The emails, obtained by Forbes from the San Diego County Sheriff’s Department, show that Simon began sharing its Flock feeds from its Fashion Valley mall with the agency in May last year. The Sheriff’s Office didn’t respond to requests for comment asking how it used that access.

The emails also pointed to a collaboration between Flock and the San Diego Police Department (a separate agency from the Sheriff’s), and. SDPD Captain Jeff Jordan told Forbes it too had access to Simon Property feeds. Jordan said it would also get alerted when a car on a criminal suspect hotlist went through one of Simon’s cameras.

Simon declined to comment.

What’s shown here is only the tip of the spy-berg. If this is happening in San Diego, it’s happening elsewhere.

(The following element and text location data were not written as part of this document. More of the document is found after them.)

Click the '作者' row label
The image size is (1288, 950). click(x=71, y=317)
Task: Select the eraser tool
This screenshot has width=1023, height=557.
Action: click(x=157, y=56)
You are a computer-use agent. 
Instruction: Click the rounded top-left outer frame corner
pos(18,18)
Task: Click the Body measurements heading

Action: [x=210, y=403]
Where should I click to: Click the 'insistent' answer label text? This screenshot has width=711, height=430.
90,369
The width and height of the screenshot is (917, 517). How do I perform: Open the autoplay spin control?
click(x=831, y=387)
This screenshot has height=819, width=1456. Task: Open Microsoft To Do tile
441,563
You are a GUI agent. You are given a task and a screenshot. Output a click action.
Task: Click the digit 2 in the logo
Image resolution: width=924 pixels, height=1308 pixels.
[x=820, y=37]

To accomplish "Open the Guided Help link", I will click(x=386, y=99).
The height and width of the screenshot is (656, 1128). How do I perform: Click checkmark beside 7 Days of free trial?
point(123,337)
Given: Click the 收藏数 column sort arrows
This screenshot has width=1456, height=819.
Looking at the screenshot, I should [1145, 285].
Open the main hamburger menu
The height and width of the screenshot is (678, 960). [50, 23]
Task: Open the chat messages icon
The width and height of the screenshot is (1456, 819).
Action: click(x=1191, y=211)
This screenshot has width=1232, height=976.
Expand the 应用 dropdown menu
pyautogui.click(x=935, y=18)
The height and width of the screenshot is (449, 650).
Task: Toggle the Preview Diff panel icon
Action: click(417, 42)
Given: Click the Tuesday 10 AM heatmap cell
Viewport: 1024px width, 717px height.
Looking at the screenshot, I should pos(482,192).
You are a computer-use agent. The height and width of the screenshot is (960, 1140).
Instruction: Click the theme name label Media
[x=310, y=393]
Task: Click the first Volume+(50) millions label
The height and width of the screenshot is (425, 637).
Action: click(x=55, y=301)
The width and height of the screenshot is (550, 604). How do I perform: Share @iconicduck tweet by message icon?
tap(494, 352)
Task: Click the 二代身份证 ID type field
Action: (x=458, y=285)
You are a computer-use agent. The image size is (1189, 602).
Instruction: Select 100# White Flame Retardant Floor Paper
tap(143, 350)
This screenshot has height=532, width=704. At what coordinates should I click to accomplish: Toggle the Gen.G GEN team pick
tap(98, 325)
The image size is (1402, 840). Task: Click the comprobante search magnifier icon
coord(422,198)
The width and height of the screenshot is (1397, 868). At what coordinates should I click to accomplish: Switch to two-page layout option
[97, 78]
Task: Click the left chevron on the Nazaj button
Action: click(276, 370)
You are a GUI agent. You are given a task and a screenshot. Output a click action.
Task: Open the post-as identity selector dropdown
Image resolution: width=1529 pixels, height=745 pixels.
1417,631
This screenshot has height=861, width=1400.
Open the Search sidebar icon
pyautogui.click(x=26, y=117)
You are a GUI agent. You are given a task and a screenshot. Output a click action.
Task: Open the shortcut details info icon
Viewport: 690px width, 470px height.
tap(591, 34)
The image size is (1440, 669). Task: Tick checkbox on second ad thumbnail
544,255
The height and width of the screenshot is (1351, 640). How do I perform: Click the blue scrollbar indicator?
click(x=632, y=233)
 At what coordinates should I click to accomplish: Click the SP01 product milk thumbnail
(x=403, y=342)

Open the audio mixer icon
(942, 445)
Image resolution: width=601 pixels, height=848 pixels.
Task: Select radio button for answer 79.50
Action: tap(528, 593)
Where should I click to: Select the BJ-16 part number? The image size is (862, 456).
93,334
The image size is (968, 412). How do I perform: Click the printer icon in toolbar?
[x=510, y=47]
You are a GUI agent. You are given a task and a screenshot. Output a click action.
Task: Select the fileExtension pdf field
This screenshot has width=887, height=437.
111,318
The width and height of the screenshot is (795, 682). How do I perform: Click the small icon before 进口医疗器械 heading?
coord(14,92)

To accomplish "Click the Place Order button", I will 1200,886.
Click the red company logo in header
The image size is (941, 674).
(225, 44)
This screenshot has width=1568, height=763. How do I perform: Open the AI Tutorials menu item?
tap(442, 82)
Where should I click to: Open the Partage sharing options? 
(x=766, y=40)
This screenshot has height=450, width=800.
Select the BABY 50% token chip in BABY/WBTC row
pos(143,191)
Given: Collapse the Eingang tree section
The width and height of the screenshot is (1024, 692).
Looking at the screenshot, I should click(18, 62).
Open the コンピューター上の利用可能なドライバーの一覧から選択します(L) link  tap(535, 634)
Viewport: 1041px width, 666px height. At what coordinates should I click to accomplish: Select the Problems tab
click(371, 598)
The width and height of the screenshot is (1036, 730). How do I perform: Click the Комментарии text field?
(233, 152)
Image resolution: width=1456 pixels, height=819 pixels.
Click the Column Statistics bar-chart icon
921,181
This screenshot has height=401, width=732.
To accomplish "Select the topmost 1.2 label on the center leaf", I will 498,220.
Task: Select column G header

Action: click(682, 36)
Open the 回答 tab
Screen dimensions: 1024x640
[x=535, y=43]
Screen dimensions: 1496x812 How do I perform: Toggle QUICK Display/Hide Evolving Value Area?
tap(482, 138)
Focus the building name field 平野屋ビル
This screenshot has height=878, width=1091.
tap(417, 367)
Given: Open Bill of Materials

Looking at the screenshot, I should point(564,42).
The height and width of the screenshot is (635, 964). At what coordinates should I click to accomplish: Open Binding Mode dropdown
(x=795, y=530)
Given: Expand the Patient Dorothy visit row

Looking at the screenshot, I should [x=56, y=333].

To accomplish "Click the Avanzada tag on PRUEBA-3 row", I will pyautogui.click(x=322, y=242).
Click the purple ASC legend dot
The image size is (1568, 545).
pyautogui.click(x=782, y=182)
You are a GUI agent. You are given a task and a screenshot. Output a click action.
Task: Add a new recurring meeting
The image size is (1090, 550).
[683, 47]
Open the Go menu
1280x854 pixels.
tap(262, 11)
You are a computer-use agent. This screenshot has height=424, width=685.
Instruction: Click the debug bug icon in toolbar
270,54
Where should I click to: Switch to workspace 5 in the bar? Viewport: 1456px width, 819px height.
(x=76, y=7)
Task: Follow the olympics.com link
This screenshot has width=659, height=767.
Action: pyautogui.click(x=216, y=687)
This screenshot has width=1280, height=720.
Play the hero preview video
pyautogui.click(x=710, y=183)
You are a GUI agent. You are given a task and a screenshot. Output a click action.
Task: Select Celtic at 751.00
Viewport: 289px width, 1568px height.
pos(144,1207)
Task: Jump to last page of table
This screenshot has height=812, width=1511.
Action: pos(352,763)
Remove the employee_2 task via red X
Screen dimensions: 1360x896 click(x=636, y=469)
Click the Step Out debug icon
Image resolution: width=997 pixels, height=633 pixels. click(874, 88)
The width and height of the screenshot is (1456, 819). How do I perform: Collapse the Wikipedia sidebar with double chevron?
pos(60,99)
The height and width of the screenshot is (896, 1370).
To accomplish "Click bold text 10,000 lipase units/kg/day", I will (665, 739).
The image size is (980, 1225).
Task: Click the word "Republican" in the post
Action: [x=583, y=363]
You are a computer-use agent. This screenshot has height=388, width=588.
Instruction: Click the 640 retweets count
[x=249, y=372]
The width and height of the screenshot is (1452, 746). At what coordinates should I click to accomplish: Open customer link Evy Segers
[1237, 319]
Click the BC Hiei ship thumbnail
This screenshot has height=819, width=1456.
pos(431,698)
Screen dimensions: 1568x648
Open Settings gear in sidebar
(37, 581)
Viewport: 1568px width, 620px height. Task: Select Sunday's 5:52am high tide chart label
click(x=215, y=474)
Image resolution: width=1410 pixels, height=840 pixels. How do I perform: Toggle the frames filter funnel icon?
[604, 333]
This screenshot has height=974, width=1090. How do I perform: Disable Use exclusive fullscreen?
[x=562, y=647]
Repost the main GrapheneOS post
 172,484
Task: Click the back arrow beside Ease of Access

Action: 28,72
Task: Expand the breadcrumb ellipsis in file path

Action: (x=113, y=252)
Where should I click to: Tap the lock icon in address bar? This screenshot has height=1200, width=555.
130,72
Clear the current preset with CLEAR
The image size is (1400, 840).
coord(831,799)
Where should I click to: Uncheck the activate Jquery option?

Lots of retail outlets are beefing up surveillance in response to increases in shoplifting and other criminal activity. (And they’re doing this even if they’re attempting to obscure their own market failures behind sensationalized reporting on retail theft.) If these outlets are owned by Simon Property, chances are they’re sharing live feeds with cops or are at least being nudged in that direction by the property management firm.

More information of this type is bound to surface as time goes on. And while this is somewhat similar to retail outlets sharing surveillance footage with police investigators when reporting criminal acts, it goes far beyond what your average American retail shopper expects to be happening when they park their car in lot loaded with surveillance cameras. It’s one thing to call in the cops to report criminal acts. It’s quite another to give cops always-on or on-demand access to live footage and recordings. But that’s what Flock wants to facilitate. And it will continue to do so because it allows the company to simultaneously be a private company and a government contractor by proxy, allowing it to make the most money from both sides of the public/private gap without having to be fully accountable to either side.